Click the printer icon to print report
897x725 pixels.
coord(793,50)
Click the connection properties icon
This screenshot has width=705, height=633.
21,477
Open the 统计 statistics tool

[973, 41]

+ + + + + + +

EXERCISE DIRECTIONS: Exactly and only the lines from the one containing "Click the connection properties icon" through the end of the material are to be reproduced, both ends included.

RESULT OF THIS TASK:
Click the connection properties icon
This screenshot has width=705, height=633.
21,477
Open the 统计 statistics tool

[973, 41]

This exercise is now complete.